I don't have a playstation. Neither do I have a wii, an xbox or a cellphone which could be smart enough for an OS like this. But what I have is a printer/fax/scanner-machine, a bike-computer with a usb-connector, a car-navigation system which updates via USB and a cell-phone which needs special software to download photos to my hard disk. Does any of them come with linux / freebsd-software? No. Is there any free software available for those OSes? No.

One day, when I buy me a playstation, I'll be happy to use Linux! But for now, as long as a playstation is too heavy for my race-bike and does not have GPS to guide my way, I think this is not a real advantage for me.

_Linux / FreeBSD has a lot of FREE software_

Oh is that so? Frankly, I don't know about any free software for Linux / FreeBSD without a free Windows-Version as well. And if there really is no, there will be a great equivalent. 

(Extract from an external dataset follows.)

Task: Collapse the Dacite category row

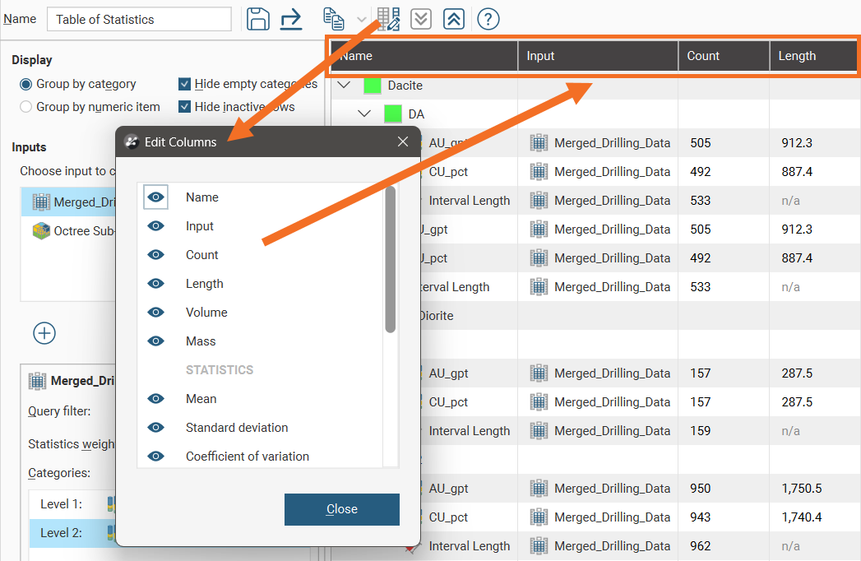Action: (x=345, y=86)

But what I do indeed miss is a whole bunch of software which is simply not available for any unix or linux. What about multimedia? DVDShrink? No (easy and GOOD) alternative. DVDFab? No. AnyDVD? No. And that's just the ones I missed the last 12 hours!

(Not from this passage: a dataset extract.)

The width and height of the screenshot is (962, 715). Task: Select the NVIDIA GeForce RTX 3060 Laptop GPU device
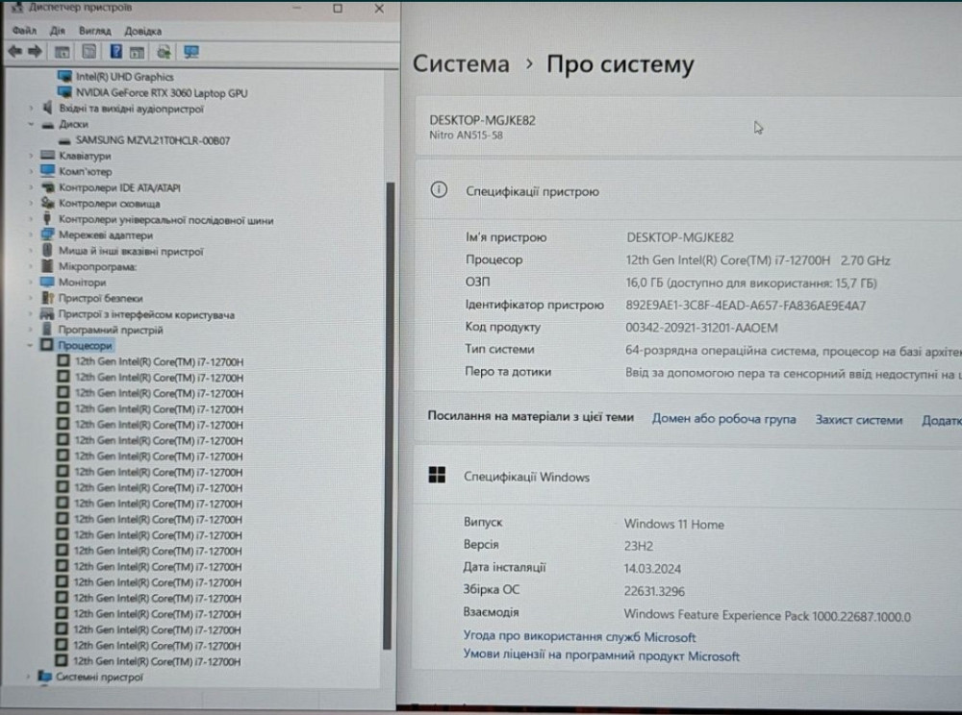pyautogui.click(x=161, y=92)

_Linux / FReeBSD is rockstable_

rocksolid my a...! All of a sudden, KDE locks up letting me switch between existing applications, but not use the desktop anymore. Great. Sometimes the system locks up completely because of a kde process going berserk. I cannot switch to a console or whatever and need to reboot. 

_Linux / FreeBSD is good to configure_

Uhm, yes there are no hidden registry-entries or whatever. True. But sometimes things go wrong. Well, not sometimes, let's say often. Most of the time would be more precise. 

And then there are two alternatives:

Alternative 1 (lucky son of a gun): It is a common problem. Enter as much info as you can find in google and see what google can do for you. If you're lucky, after three pages you'll find some poor wretch like you has found a solution. Or you post your error out to the community and wait for either valuable input (unlikely) or some geek with +4000 posts who gives you a link to some troubleshooting page. 

Alternative 2 (poor guy): It is not a common problem. This is the case if you some not so common hardware with not so common software and a not so common OS. If all three come together, you're f... If one or two of them, you have slight chances of receiving at least some basic info, or a dozen of answers "Hey, works fine for me" Now you can either spend one or two nights bugfixing the problem, or just go for some other software. What you will probably do is spend three nights bugfixing, one night cursing your computer and then go for some other software

Soooo, that's it for now. But tell me any other reason pro Linux/BSD and I'll be happy to answer 

At the moment, I face the following:

Flash doesn't work. Flash was maybe something you don't really need back in the 90s. Nowadays every moron around uses flash to bring his restaurant's menu online. One guy here in the forum has in his footer "Ask not what FreeBSD can do for you, ask what you can do for FreeBSD" Face it, it's a computer! I don't want to starve for some Berkeley students! 

Printing still sucks (actually no driver for my printer) Havent bothered scanning and faxing. Oh well...

Wifi usb-interface keeps going on- and offline

DVD access from virtualbox is not 100% ok, most DVDs can't be read. 

Can't use german and cyrillic at the same time.

flv films can't be played, most avi etc. only with totem, other players fail. 

Can someone say something about those issues, which does not contain "works fine for me", "go for some other hardware. Vendor is evil", spend three more nights reading the handbook" or "do you really need to do ...?"


----------



## phoenix (Nov 9, 2010)

Yeah, we're not going to be starting flame wars, so let's just preemptively close this one.


----------